21.9.18

Nos souvenirs sont des fragments de rêve – Kjell Westö



La littérature finlandaise reste assez largement ignorée dans nos contrées. Il faut dire que ce petit pays (par sa population) a la caractéristique de disposer de deux langues officielles : le finnois et le suédois puisque la Finlande fut pendant fort longtemps rattachée à la couronne suédoise. Kjell Westö est l’un des auteurs contemporains majeurs d’expression suédoise et le retrouver dans son dernier roman récemment traduit réserve un immense plaisir.
L’auteur aime installer ses récits dans le temps et l’Histoire. Ici, c’est un demi-siècle, démarrant au début des années soixante qui sert de cadre. Un temps commencé dans l’enfance où le narrateur, anonyme, issu des classes sociales moyennes va devenir le meilleur ami d’Alex Rabell, le fils d’une dynastie d’entrepreneurs. Et puis, à côté d’Alex, brillant et manipulateur, prêt à tout pour parvenir à ses fins, il y a sa sœur cadette Stella, une jeune fille douée et lumineuse. Alors, forcément, une fois adolescents, Stella et le narrateur vont  devenir amants. Un de ces amours passionnés, dévorants, fusionnels qui vous transcendent et vous détruisent.

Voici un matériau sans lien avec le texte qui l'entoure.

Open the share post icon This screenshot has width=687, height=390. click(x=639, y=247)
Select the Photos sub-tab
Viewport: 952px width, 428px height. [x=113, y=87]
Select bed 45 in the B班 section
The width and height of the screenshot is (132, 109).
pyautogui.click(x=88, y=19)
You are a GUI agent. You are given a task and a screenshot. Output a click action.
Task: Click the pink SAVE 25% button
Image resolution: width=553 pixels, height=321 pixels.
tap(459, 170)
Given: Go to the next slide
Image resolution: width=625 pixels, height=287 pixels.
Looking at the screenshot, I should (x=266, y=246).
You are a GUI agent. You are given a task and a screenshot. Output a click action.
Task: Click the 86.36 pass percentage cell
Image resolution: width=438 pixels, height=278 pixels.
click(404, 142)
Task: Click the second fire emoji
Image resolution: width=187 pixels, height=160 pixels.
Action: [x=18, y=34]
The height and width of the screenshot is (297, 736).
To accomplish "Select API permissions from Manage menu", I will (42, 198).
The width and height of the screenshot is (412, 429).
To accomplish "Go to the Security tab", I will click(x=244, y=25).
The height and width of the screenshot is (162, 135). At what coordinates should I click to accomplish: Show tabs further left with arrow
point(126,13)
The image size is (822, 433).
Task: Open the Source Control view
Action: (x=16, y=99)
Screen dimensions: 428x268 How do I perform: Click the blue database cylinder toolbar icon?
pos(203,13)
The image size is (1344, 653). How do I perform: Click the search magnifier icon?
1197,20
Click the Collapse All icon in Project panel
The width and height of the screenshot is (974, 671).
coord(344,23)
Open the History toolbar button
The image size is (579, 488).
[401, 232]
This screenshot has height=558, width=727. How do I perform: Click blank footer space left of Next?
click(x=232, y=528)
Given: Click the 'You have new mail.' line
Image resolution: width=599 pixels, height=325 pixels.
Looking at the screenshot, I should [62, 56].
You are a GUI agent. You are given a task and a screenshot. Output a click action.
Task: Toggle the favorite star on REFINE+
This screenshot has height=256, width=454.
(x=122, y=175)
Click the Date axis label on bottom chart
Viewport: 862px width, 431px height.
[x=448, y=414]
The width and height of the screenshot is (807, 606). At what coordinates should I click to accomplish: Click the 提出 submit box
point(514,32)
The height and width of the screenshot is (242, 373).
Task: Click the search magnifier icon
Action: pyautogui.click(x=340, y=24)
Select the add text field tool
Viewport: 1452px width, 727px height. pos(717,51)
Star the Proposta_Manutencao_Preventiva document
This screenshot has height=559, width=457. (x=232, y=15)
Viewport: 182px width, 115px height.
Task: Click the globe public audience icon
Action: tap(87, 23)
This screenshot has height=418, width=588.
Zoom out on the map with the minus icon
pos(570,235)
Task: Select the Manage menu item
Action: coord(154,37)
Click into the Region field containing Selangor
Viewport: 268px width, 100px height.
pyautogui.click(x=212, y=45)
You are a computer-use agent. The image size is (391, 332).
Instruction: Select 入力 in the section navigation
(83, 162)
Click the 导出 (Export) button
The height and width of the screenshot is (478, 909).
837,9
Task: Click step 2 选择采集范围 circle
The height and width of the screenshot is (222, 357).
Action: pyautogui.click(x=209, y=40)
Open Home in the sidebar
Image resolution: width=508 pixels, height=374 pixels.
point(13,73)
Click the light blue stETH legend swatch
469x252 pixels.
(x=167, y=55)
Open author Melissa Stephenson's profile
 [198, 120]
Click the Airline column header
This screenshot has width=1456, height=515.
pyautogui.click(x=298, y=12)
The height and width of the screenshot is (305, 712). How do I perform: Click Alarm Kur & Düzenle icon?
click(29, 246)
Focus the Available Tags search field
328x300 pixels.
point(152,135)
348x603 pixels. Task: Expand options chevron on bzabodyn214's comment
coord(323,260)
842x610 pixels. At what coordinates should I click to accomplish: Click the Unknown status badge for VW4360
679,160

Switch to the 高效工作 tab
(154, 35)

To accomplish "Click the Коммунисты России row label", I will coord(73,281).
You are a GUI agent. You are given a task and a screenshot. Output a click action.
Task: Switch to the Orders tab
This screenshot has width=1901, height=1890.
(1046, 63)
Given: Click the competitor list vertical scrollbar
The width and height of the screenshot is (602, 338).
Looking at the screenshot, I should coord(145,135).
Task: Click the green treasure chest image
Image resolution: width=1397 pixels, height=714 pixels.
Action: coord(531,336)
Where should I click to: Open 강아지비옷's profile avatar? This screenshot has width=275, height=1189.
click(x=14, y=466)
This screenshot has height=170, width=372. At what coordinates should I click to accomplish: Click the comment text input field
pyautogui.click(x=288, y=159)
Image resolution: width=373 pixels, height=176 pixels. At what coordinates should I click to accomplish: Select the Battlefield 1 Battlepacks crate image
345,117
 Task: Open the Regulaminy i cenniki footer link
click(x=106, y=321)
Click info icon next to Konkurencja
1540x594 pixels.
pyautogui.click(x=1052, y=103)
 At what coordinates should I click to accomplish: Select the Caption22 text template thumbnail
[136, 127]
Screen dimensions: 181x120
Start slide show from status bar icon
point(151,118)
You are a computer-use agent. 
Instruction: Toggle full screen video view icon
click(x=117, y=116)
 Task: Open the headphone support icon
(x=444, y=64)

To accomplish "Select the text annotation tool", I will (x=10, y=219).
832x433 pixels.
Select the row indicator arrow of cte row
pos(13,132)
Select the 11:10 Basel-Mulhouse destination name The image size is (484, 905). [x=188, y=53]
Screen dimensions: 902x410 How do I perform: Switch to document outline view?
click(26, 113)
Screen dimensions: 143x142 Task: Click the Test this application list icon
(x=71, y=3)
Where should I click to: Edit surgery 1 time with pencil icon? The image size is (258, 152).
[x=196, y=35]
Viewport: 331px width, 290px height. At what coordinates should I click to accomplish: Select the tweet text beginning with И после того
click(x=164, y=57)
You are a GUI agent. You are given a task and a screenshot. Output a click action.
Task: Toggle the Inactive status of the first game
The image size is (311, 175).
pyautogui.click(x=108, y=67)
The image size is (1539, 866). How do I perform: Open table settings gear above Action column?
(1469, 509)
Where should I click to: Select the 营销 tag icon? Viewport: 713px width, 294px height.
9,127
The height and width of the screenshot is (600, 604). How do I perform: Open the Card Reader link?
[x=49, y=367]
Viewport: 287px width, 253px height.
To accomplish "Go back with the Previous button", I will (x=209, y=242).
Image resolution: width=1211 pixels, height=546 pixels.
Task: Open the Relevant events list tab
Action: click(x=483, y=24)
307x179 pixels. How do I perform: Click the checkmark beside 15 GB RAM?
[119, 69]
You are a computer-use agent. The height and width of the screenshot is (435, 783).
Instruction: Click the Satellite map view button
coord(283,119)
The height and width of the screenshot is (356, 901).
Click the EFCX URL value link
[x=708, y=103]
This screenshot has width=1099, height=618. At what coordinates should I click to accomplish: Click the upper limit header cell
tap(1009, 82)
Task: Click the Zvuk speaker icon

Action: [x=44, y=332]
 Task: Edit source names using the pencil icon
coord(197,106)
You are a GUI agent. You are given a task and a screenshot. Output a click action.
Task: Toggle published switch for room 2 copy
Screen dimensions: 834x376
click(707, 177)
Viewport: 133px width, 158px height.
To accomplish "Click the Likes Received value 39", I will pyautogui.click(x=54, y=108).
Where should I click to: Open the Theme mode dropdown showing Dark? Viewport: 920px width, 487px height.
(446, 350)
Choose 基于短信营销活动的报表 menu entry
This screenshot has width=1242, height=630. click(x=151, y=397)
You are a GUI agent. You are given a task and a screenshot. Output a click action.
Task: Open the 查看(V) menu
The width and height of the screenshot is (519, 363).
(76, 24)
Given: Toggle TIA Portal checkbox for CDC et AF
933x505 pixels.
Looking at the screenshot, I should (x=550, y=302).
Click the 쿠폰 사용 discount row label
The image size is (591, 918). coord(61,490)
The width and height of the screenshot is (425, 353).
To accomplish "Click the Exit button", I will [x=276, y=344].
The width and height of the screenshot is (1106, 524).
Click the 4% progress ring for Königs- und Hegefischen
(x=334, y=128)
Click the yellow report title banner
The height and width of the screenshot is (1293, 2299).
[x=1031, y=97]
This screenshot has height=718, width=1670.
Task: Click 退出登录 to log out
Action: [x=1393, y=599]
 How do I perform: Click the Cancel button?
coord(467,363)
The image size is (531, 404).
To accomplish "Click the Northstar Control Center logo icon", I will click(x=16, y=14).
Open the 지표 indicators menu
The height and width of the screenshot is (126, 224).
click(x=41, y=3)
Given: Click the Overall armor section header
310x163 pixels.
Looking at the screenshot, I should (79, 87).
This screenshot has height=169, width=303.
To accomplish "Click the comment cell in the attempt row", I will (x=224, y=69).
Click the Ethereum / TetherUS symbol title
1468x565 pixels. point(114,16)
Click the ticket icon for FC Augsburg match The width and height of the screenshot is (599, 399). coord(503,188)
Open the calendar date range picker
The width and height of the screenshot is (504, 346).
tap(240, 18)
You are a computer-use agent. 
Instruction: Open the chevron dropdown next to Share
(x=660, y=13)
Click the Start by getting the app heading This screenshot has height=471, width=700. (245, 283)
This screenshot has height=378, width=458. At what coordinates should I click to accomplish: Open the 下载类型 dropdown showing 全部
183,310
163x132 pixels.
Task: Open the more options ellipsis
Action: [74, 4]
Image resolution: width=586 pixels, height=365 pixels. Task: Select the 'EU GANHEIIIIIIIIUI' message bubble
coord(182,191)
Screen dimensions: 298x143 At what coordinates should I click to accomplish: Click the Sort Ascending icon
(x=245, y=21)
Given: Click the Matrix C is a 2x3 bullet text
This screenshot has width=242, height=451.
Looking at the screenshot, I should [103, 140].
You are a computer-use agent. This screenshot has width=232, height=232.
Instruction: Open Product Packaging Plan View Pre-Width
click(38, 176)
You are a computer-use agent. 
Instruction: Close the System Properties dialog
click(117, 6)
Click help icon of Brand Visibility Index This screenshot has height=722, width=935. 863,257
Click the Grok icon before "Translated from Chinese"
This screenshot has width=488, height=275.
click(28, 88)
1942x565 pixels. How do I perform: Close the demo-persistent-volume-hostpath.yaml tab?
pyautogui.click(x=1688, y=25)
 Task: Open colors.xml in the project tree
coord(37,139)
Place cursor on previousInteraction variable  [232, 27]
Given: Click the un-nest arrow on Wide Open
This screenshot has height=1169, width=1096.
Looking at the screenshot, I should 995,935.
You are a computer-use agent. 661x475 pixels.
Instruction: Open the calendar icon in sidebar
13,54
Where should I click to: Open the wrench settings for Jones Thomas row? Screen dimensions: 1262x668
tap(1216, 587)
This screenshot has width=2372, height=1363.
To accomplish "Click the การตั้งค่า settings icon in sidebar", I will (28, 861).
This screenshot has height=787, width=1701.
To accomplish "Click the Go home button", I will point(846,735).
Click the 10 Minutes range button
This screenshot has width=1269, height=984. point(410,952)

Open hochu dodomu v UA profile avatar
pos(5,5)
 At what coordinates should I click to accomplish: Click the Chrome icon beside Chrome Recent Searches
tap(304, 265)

Un amour qui durera toute la vie avec des périodes de séparation et une relation qui se transformera au fil de l’âge.
Mais, au-delà de cette histoire d’amour autour de laquelle se structure tout le roman, c’est l’histoire d’un pays et d’une nation en pleine mutation qui se déroule sous nos yeux. Un pays qui fut en proie à la guerre civile au début du vingtième siècle, avant que d’avoir à combattre ses encombrants voisins allemands ou russes. Un pays qui connut un essor économique rapide avant de sombrer dans une crise économique qui faillit le laisser exsangue. Celle aussi d’une nation qui n’échappe pas aux conséquences terroristes avec son lot d’actes insensés et de réfugiés qu’il s’agit d’accueillir et d’intégrer avec plus ou moins de succès.
A vouloir traiter tant de thèmes, le danger était grand de s’éparpiller voire de perdre le fil du récit. Rien de tout cela cependant grâce aux personnages attachants, très léchés, très vrais. Leurs doutes sont ceux qu’engendrent les temps actuels. Leurs actes sont ceux dictés par les murs dressés par les classes sociales dont ils sont issus et dont il reste difficile de se départir. Tous n’ont de cesse que d’avancer regardant d’un œil l’avenir de l’autre leurs souvenirs comme autant de fragments de rêve éparpillés, distordus ou tout simplement à jamais perdus dans ce qui forme la réalité avec laquelle il faudra bien composer. Il y a de la beauté dans ces pages qui filent lentement comme les saisons qui rythme vie et lumière plus que partout ailleurs.
Au final, voici six-cents pages qui filent paisiblement et procurent un plaisir protéiforme. Assurément un très grand roman.